→ **To-do item**:
Could you copy out, word for word, the rows starting at the line that contains "Identify the location" and ending at the final line of the rows, with the pictures left out?
──────── Exercise materials
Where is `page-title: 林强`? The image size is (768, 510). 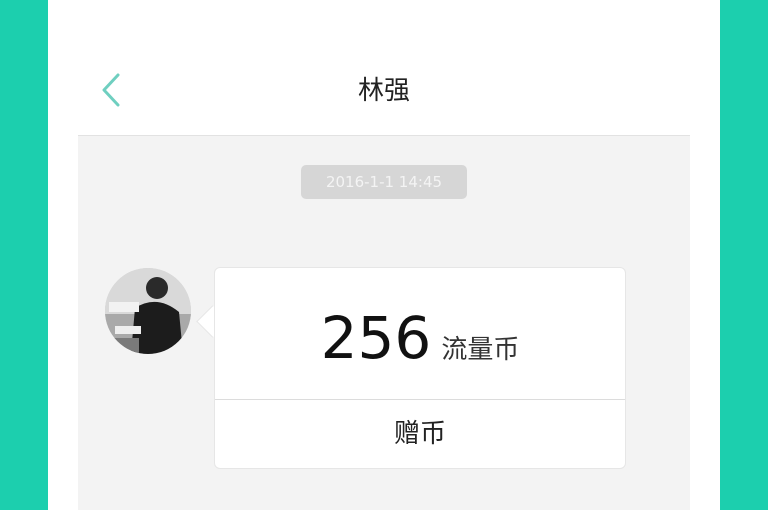 page-title: 林强 is located at coordinates (384, 91).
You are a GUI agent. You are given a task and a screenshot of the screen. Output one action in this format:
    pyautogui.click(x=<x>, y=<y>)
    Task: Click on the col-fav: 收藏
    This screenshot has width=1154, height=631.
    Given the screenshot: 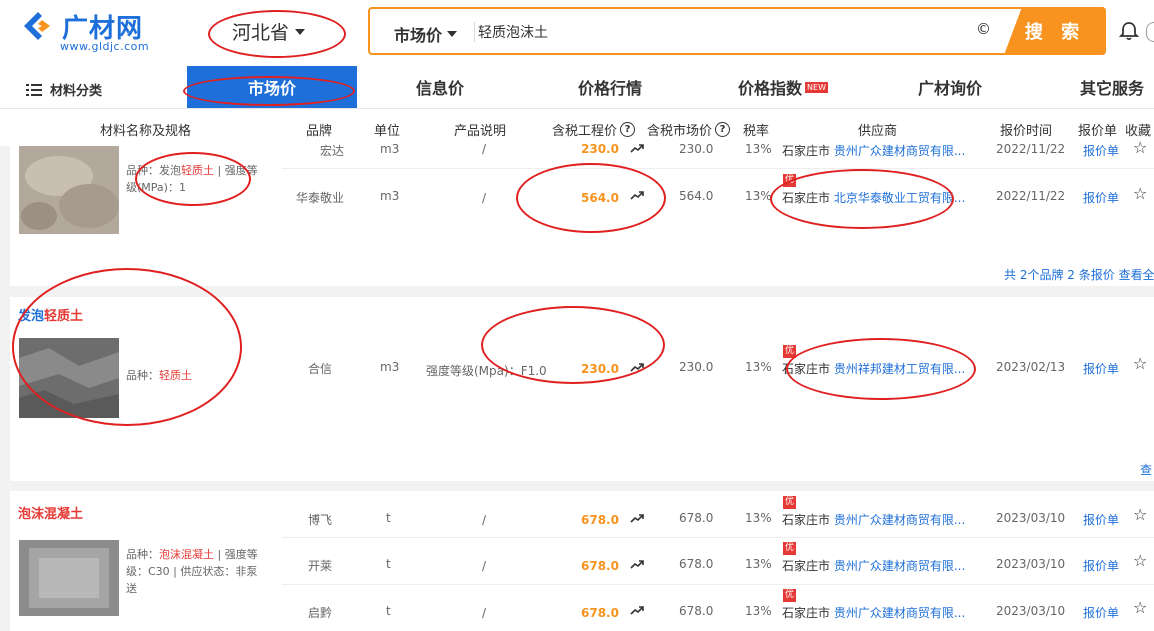 What is the action you would take?
    pyautogui.click(x=1138, y=132)
    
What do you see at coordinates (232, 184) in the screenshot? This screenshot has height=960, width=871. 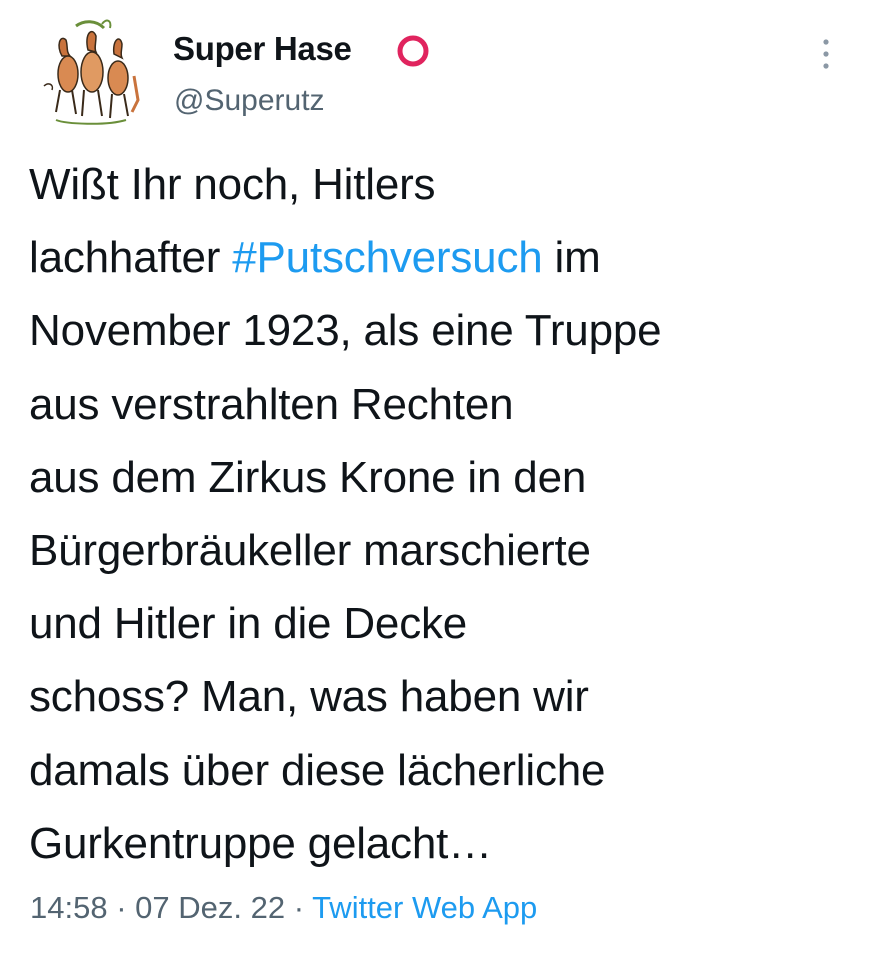 I see `tweet-line: Wißt Ihr noch, Hitlers` at bounding box center [232, 184].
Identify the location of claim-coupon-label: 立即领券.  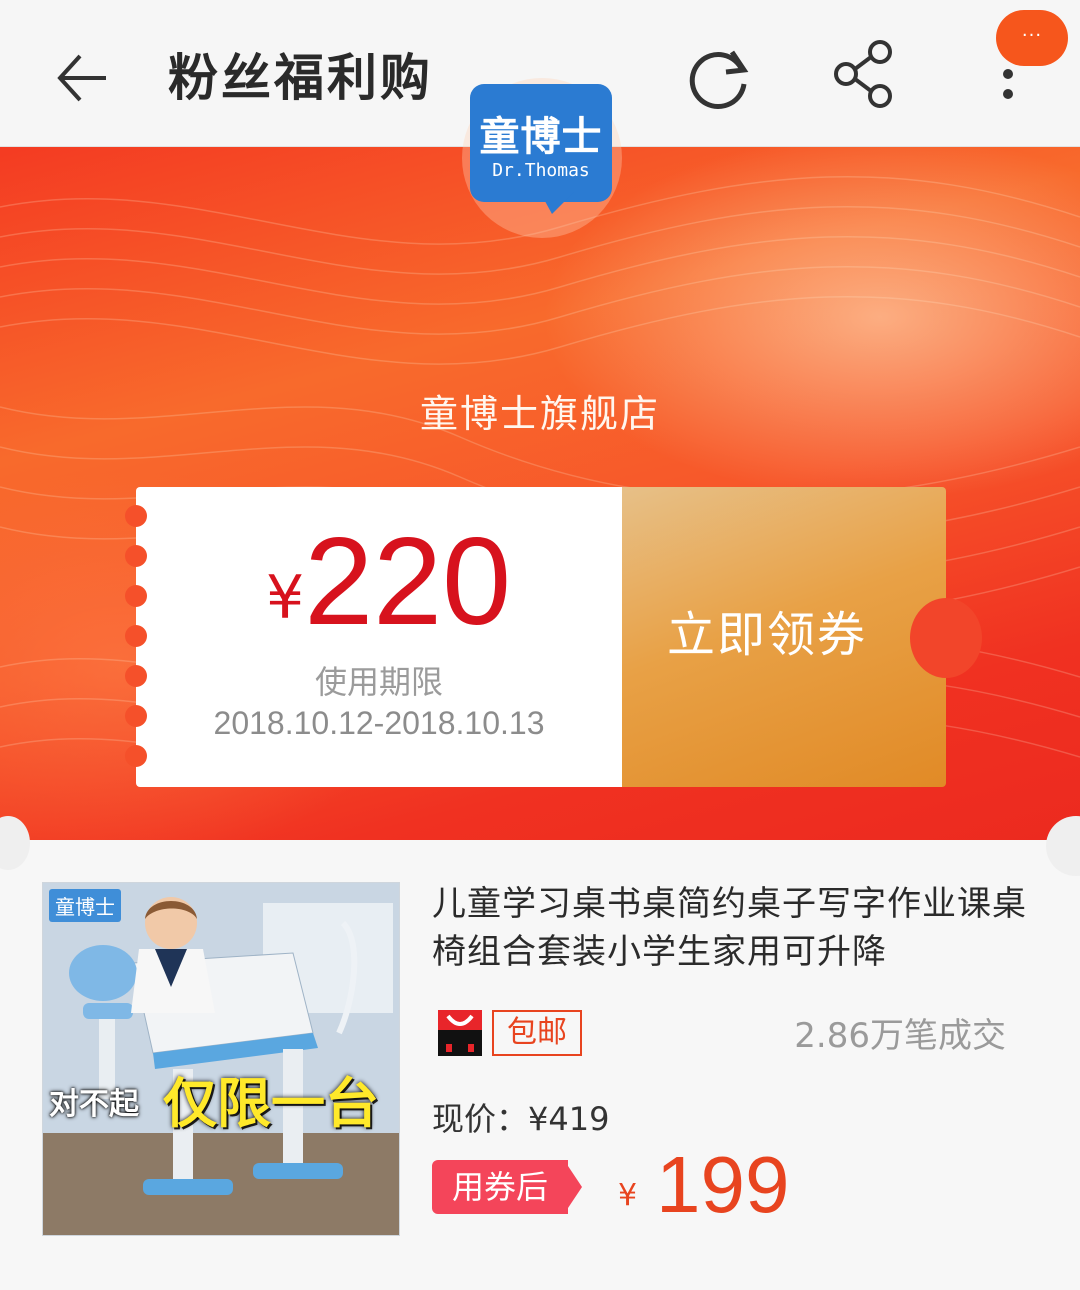
(766, 635).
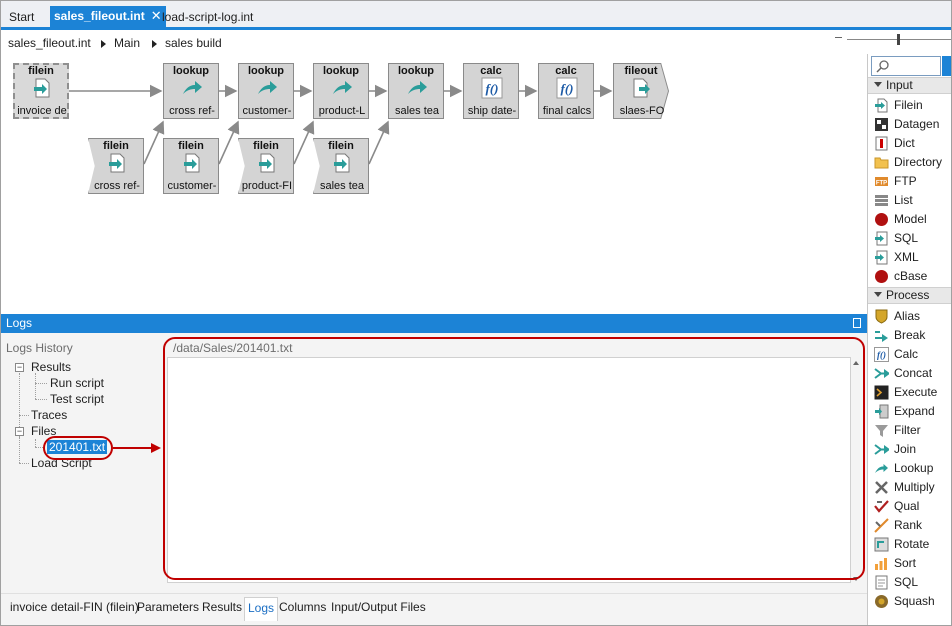  What do you see at coordinates (137, 448) in the screenshot?
I see `annotation-arrow` at bounding box center [137, 448].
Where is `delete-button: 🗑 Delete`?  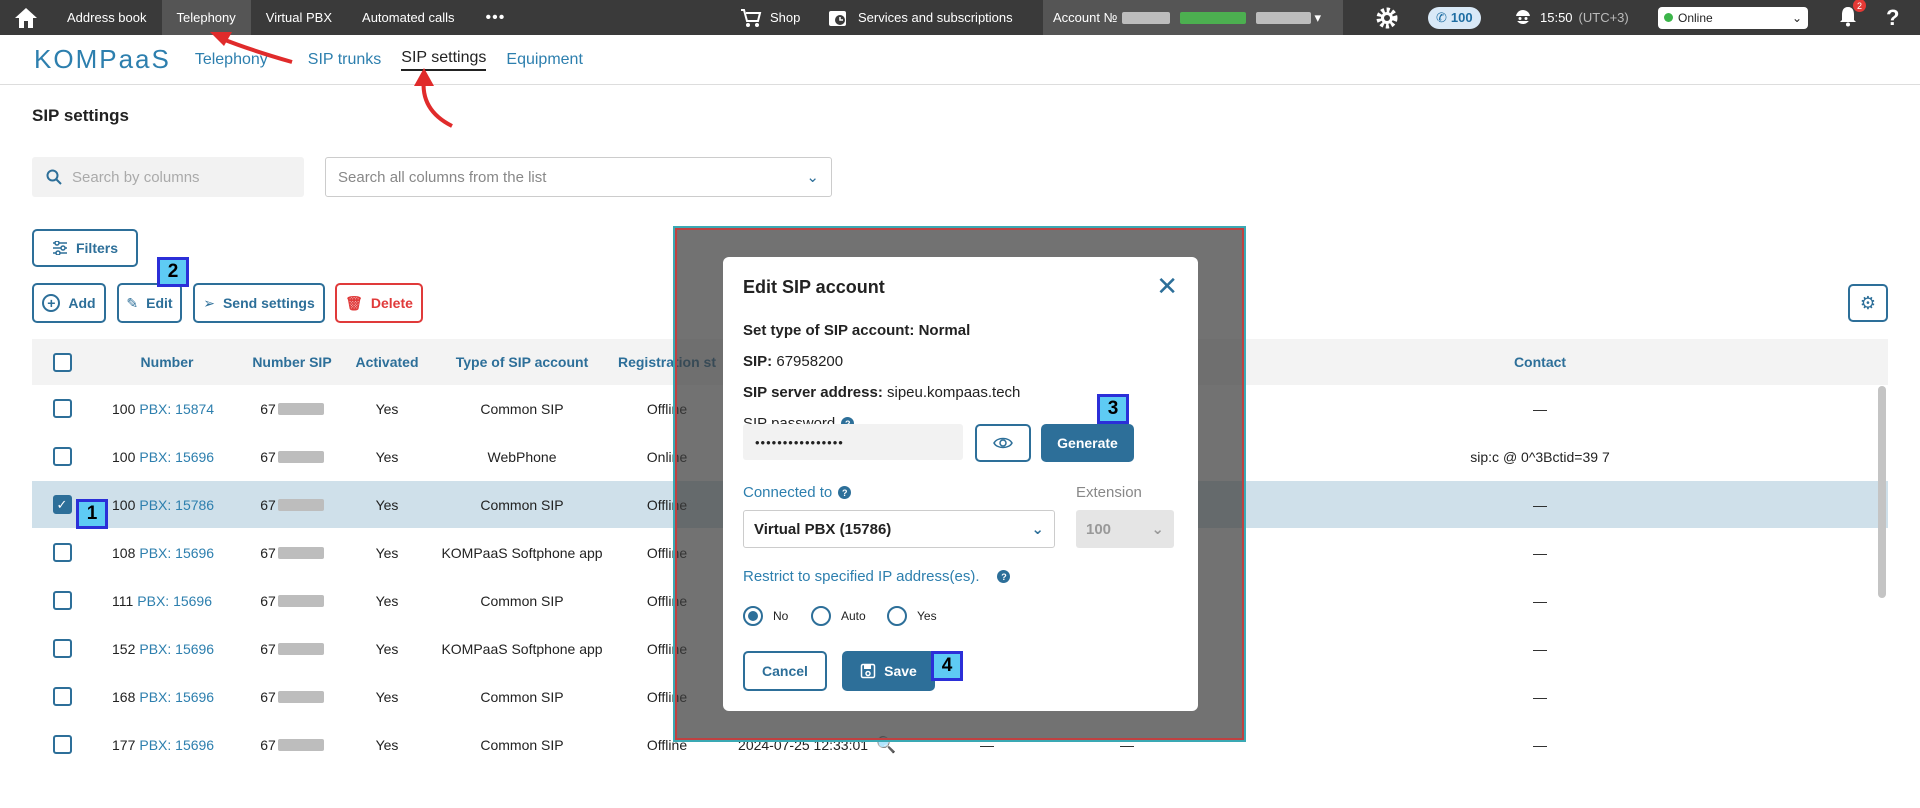
delete-button: 🗑 Delete is located at coordinates (379, 303).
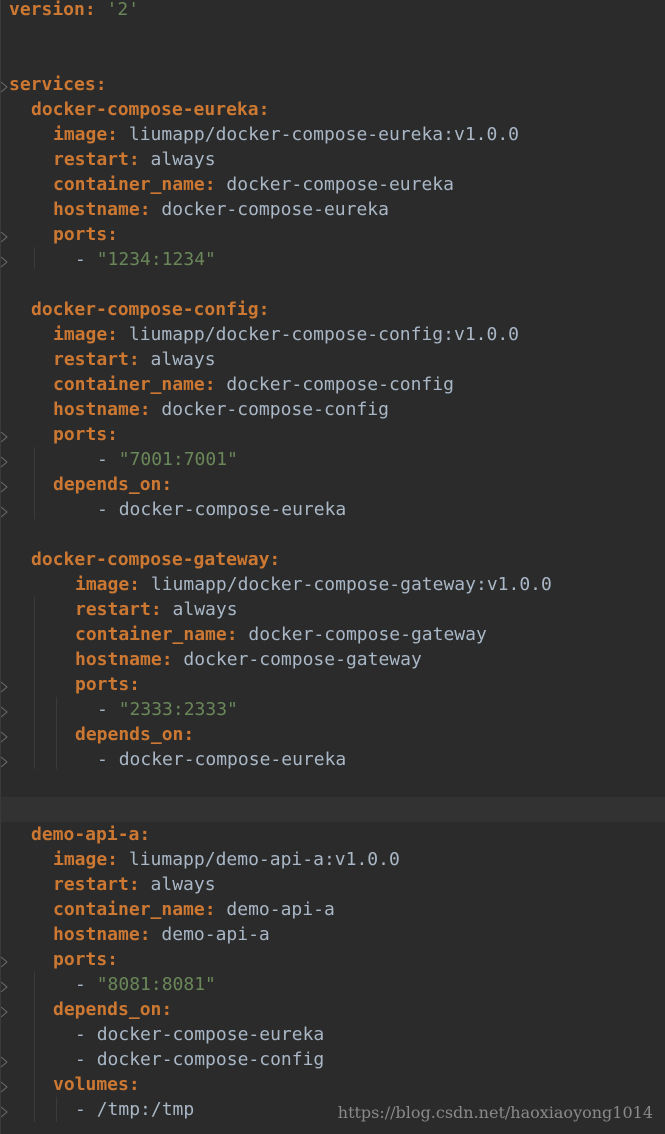  I want to click on code-line: image: liumapp/demo-api-a:v1.0.0, so click(333, 860).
────────────────
→ **Answer for this exercise**:
Identify the location of claim-coupon-label: 立即领券.  
(766, 635).
  What do you see at coordinates (137, 448) in the screenshot?
I see `annotation-arrow` at bounding box center [137, 448].
Where is `delete-button: 🗑 Delete`?  
delete-button: 🗑 Delete is located at coordinates (379, 303).
  I want to click on code-line: image: liumapp/demo-api-a:v1.0.0, so click(333, 860).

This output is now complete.